In Sickness and In Health

Crossing borders always presents the potential for a hold-up. When I prepared to cross the border from Macedonia (or Skopje if you are Greek), into the tiny nation of Kosovo, preparation was the key. I had one mission: to visit the hospital in the capital, Pristina. I travelled by car to the border where a contact of mine in Macedonia had arranged for another car to meet me and drive me across to the other side. I would be travelling with an ethnic Albanian who was well-versed in dealing with the officials. Macedonia has experienced its war wounds in recent years but in Kosovo these wounds are healing but very visable. Lines of hardship tell the story of the past across many faces that I saw.

The border is still protected by UN peacekeepers and unfortunately, violence and ethnic clashes are daily. However, the country is also fighting for its re-growth and development. On the motorway not far from the border is a state-of-the-art service station complete with a widescreen TV in the forecourt. On entry to Pristina are scores of newly built houses.

We headed straight to the hospital. Set on a huge compound, the buildings are deterioated and very tired. Here is the heart of the people’s trauma where ethnicity must be overlooked. I wandered around and came across the paediatric department. The conditions were very poor. Patients often need to travel to neighbouring countries for treatment if they can afford it. Whilst medical care is, in theory, free, there is anecdotal evidence that some doctors expect payment for their services. It is difficult to locate ethics in the midst of so many conflicting battles for survival.

The country’s exterior is flourishing but what about its health? What about the body of the country? The effects of war and divided ends can only serve to spread through a new generation a fractured picture of what health means. Is health the same as survival? Is health the standing amongest the dead? Is health ever restored once the mind has experienced the destroying of humanity? The hospital certainly presented a negative picture and I left feeling very bleak. Health is as much about the past as it is about the future. I wondered what may be in store for a generation being born after the conflict has ceased but are being nursed in the living grave of a country trying to grow into independence.

I had come to the hospital to find humanity. Amongest all the suffering that the people of Kosovo had endured, would there be some shards of the human spirit still shining through? Would the hospital be the place to find this treasure? We often hear of the victim’s story. The families who have been blighted by the injuries of war and of the trauma that follows in the aftermath. And the doctors who have saved them. Somehow though, perhap as another casualty of our privileged distance, we fail to collect a complete picture of the paradoxes of war.
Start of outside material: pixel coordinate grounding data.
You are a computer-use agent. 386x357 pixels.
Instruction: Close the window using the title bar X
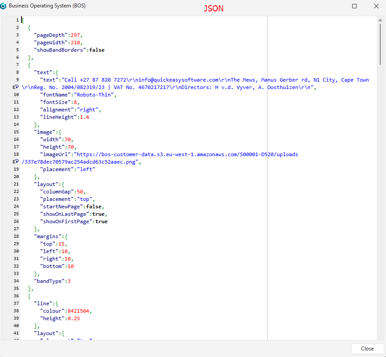(376, 6)
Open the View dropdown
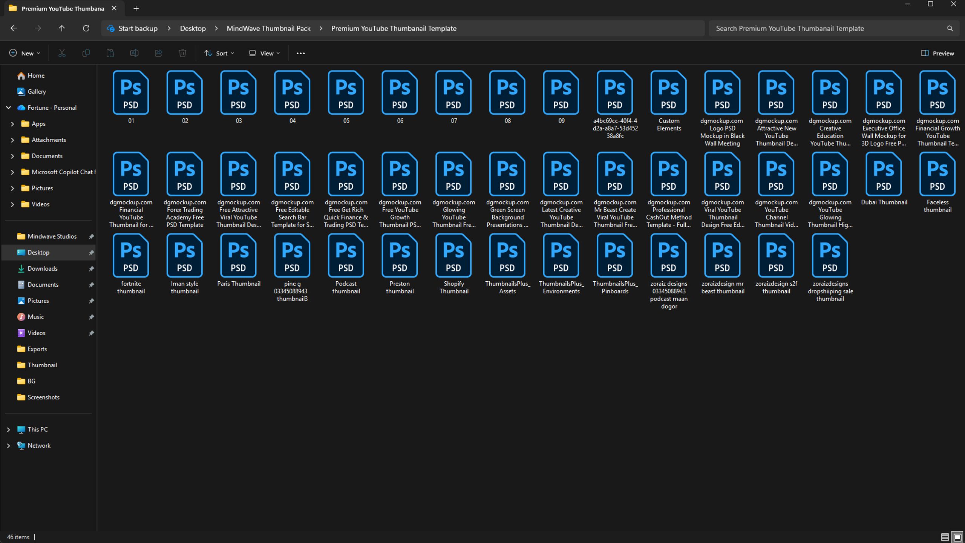The image size is (965, 543). 265,53
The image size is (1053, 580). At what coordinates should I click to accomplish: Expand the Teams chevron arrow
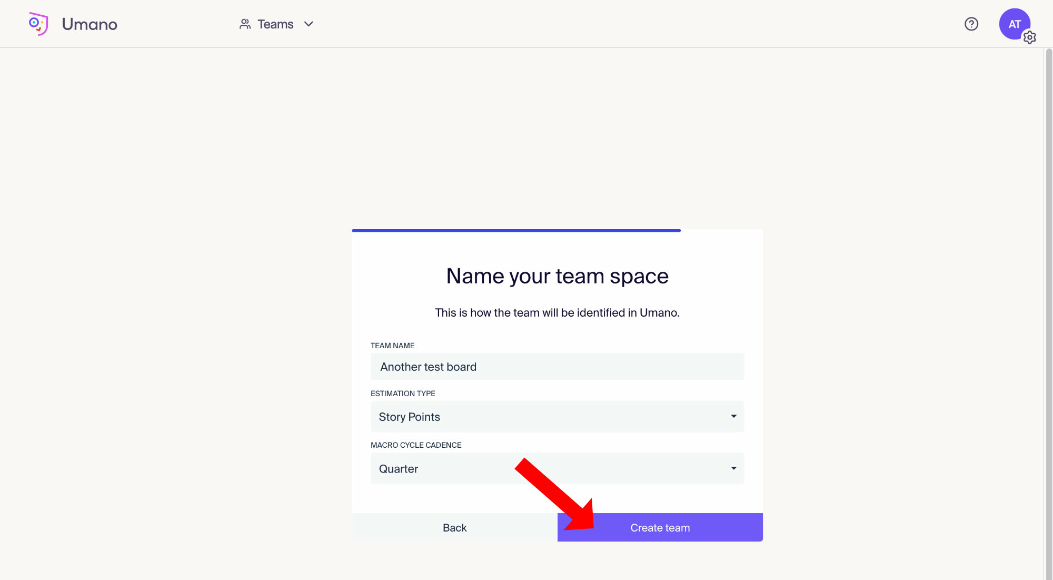(x=309, y=24)
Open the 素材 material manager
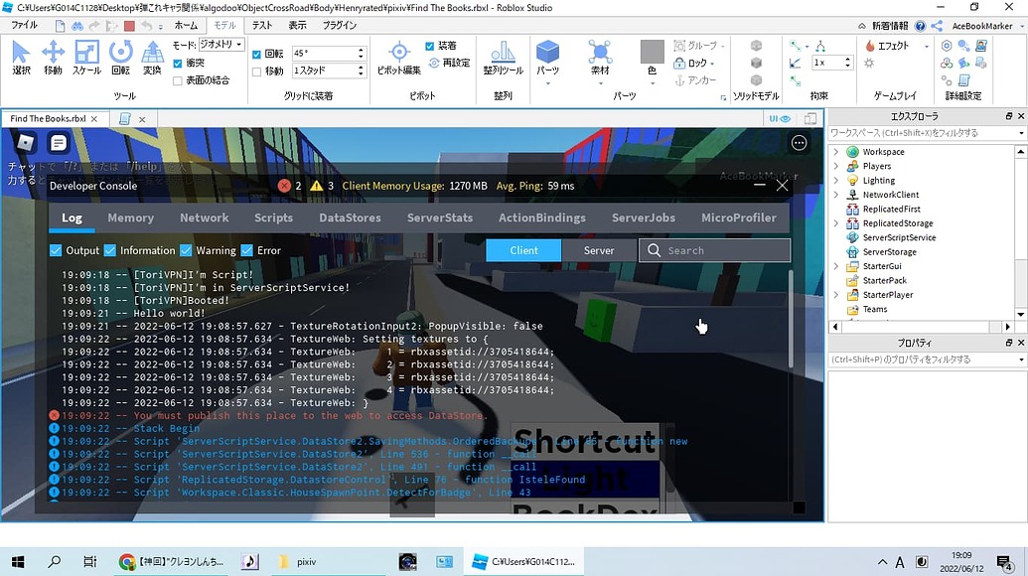This screenshot has height=576, width=1028. [x=599, y=57]
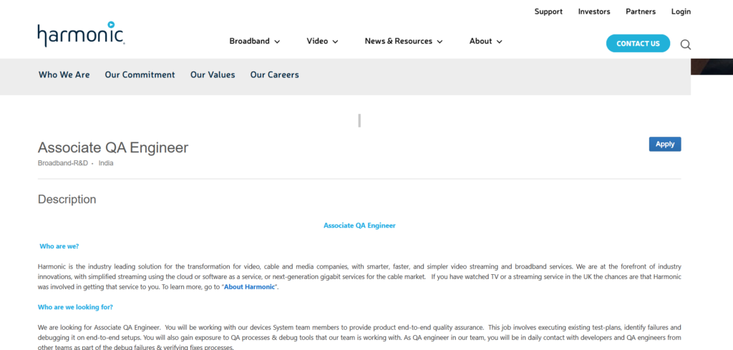733x350 pixels.
Task: Click the Login link
Action: tap(681, 11)
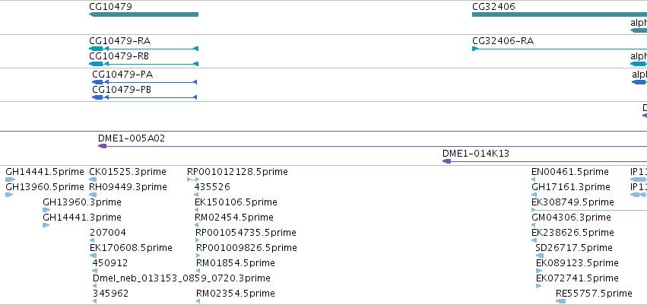Click the RE55757.5prime EST glyph
Image resolution: width=647 pixels, height=305 pixels.
(561, 301)
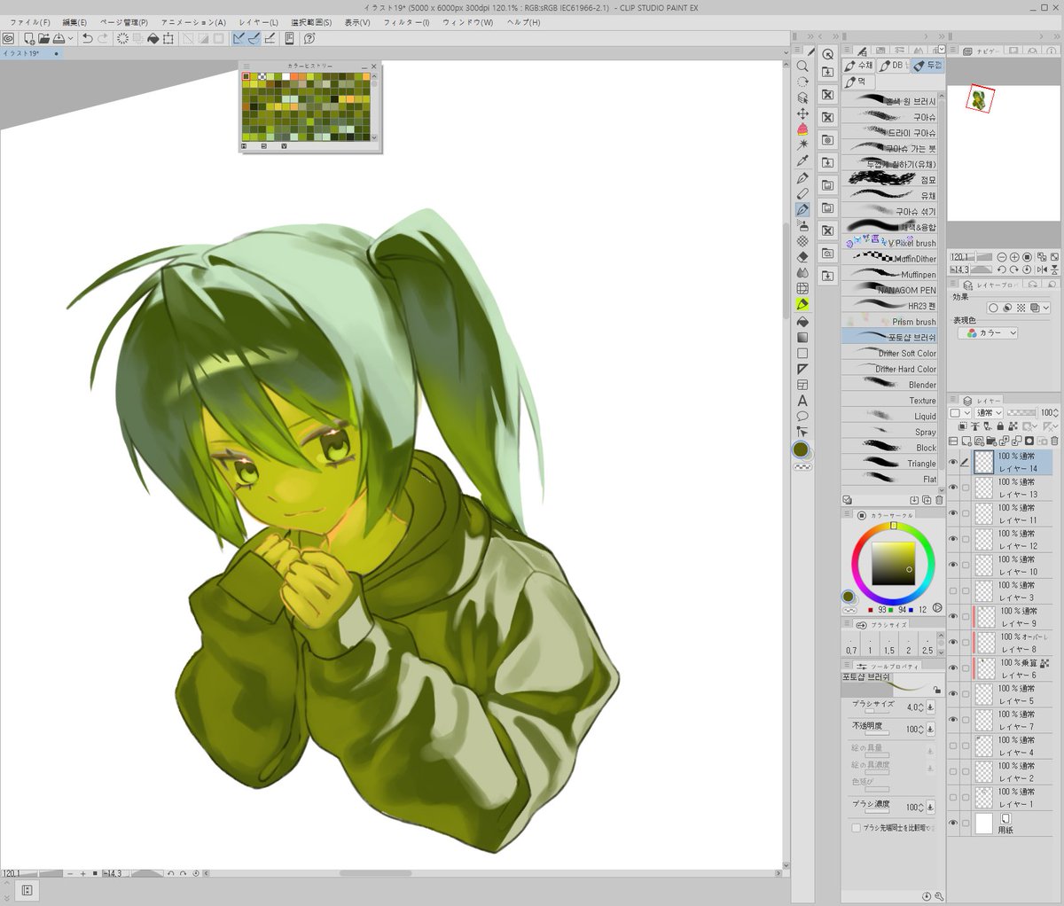Choose the Drifter Soft Color brush

(889, 353)
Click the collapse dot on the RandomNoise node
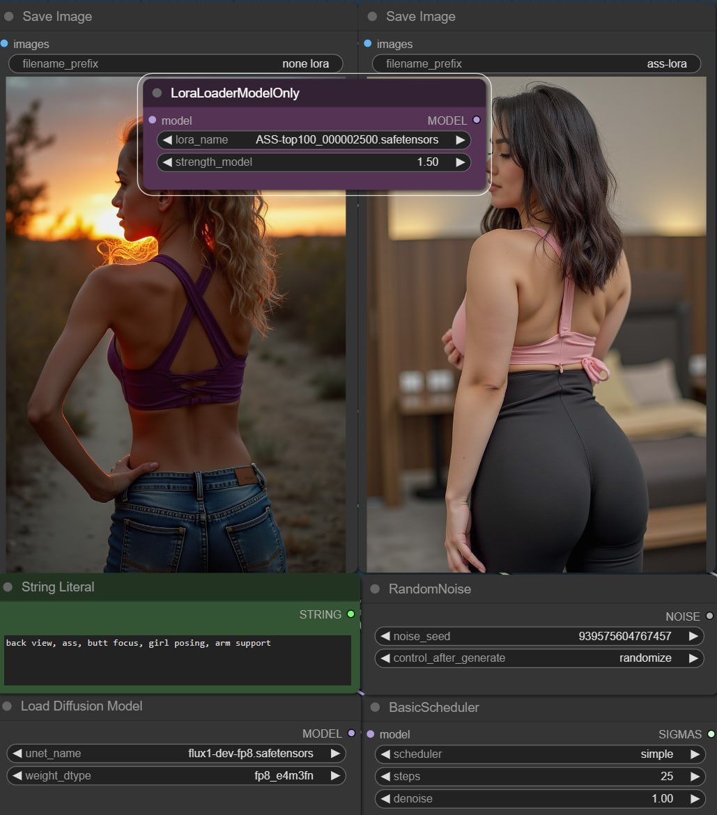The height and width of the screenshot is (815, 717). pos(375,589)
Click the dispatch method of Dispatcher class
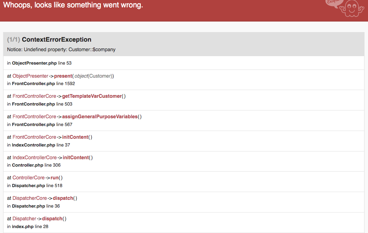 point(52,219)
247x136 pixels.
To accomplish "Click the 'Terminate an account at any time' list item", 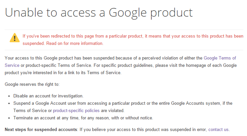I will [x=83, y=118].
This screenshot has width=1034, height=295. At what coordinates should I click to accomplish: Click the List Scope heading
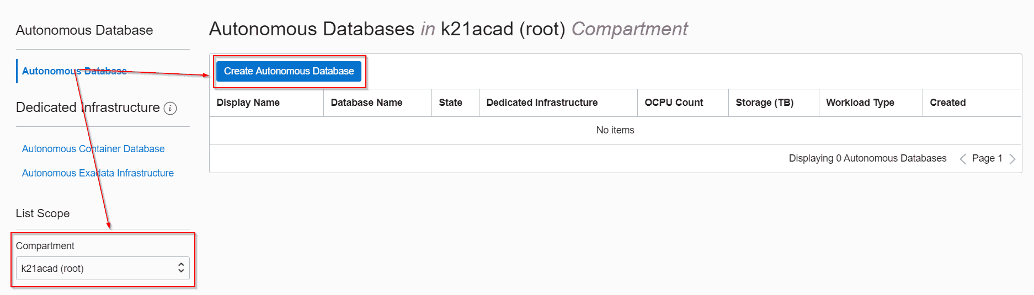tap(43, 213)
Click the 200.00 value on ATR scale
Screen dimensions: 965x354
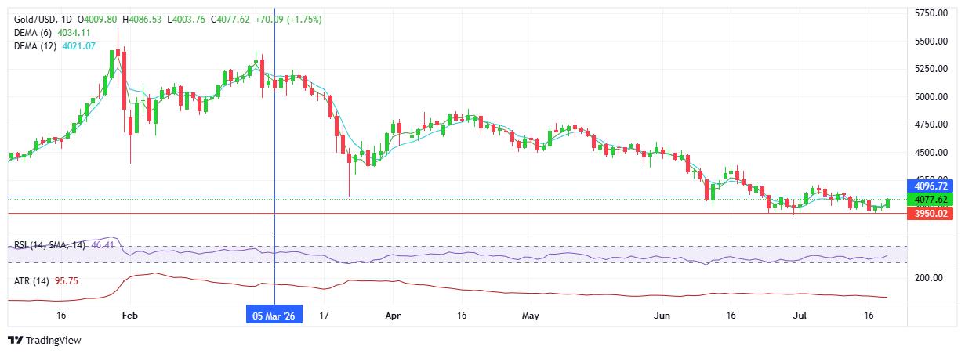tap(928, 277)
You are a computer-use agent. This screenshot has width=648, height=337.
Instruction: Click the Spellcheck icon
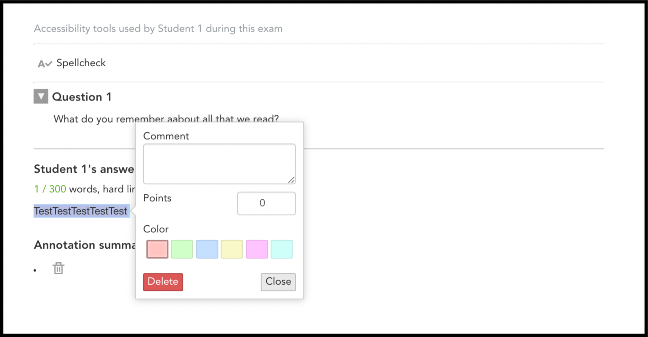[45, 64]
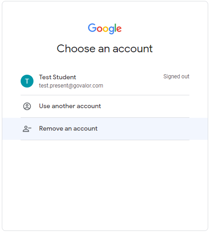Click the teal T avatar circle

pos(27,81)
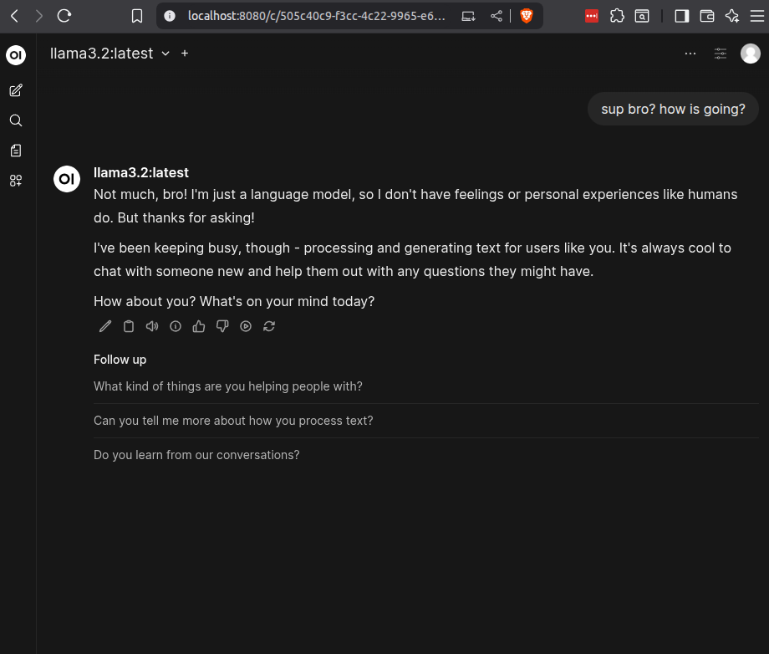
Task: Show generation info for the response
Action: (x=176, y=327)
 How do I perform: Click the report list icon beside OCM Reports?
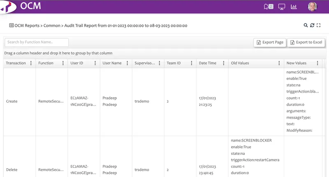coord(12,26)
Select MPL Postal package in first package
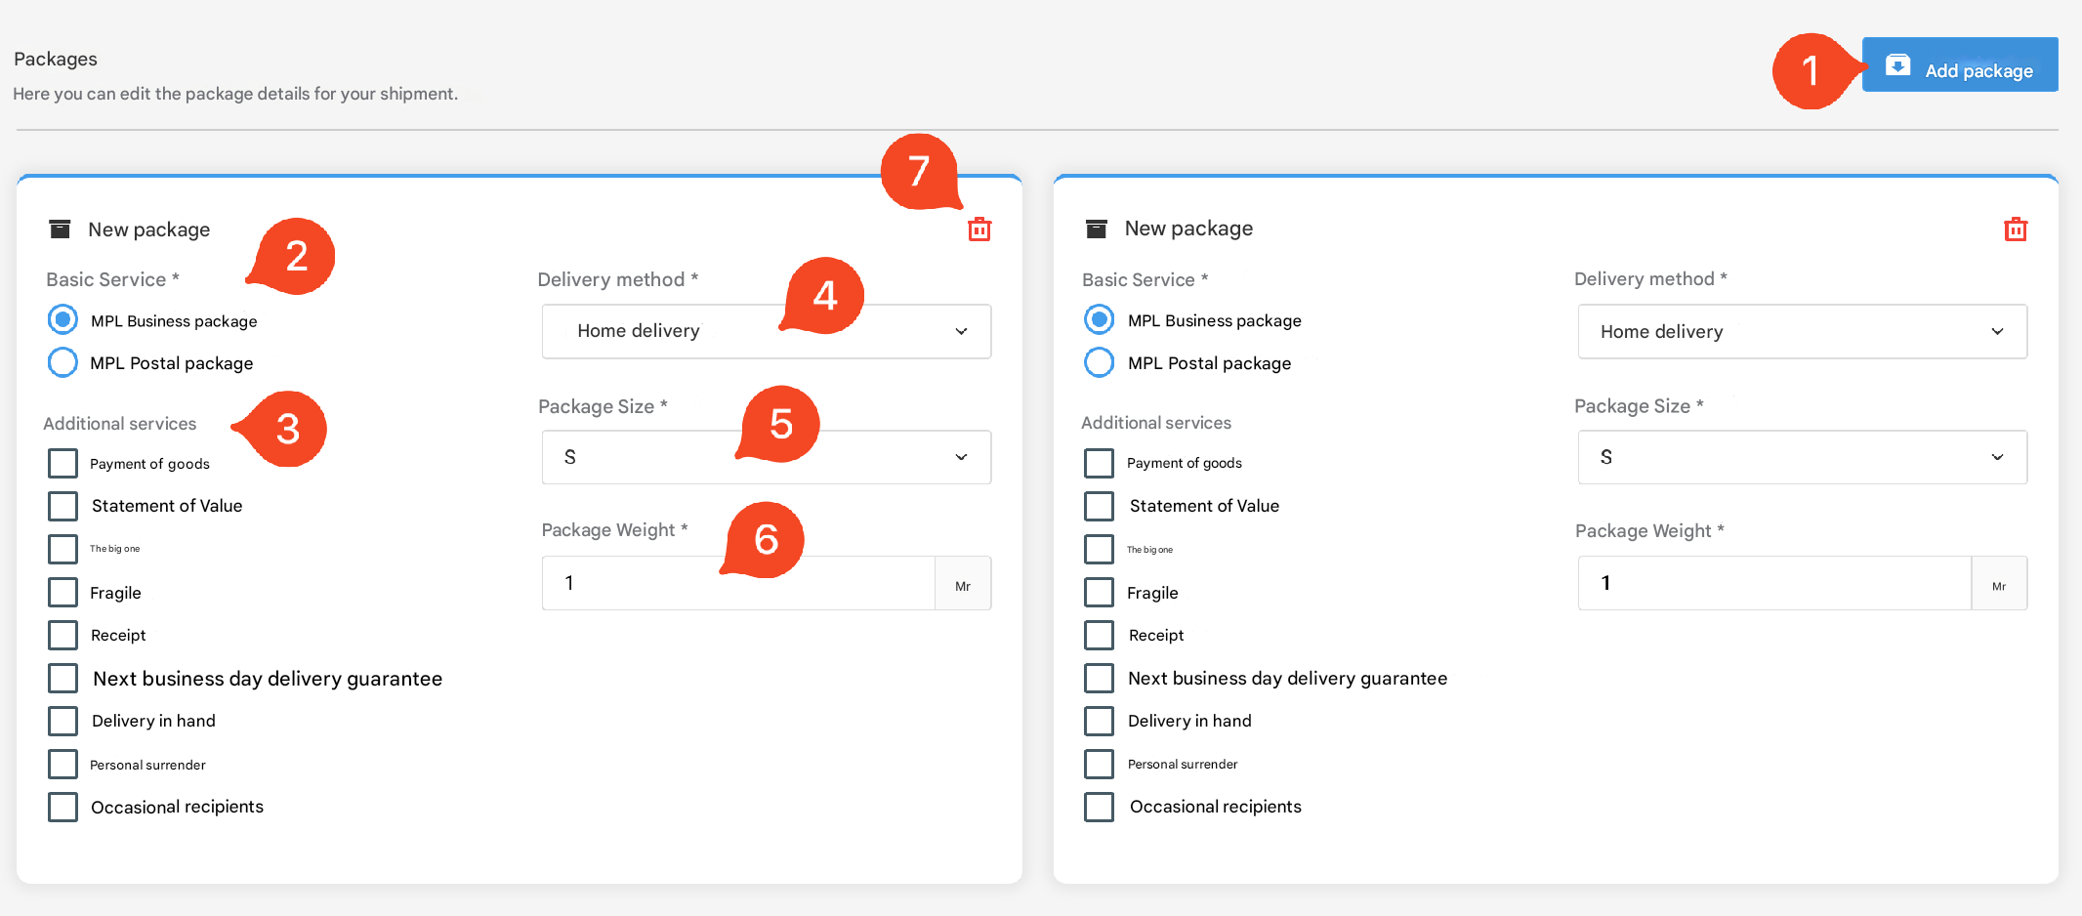2082x916 pixels. pyautogui.click(x=62, y=362)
At the hospital, I was reminded by all the different battles I was observing, of a passage from a book called “War Hospital”. This memoir recalls the journey of a group of young doctors during the war in Bosnia-Herzegovina. In one passage, one of the doctors asks a psychiatrist “What am I doing here in all this violence?” She returns the question with the answer “When people are in violent situations, it’s usually because they’ve been there before.” Then, the reader observes the doctor’s reflection: “Now he realises what he is doing, he knows that any changes he is going to make as man must come from the inside, not the outside. His past does not condemn him to a violence-saturated future. He doesn’t need a warzone to catalyse his personal growth – he can resolve his emotional issues in other ways” (p. 209).

Medicine is even more than saving lives. There is a world within each doctor and each patient, sometimes embroilled in as much an internal conflict as there is externally. It is these wounds which a doctor can heal from through healing, that a patient can recover from through experiencing peace from another person and a country can learn how to grow again. In Kosovo, there is suffering but there is growth. In its hospital there is humanity and there is internal conflict. These paradoxes are the working of medicine and the working of the nature of survival.

Reference: War Hospital. By Sheri Fink. PublicAffairs Publishers, 2003.

  • Sounds like this journey had a big impact on you Ayesha. It must of provided a sharp contrast to your work in London.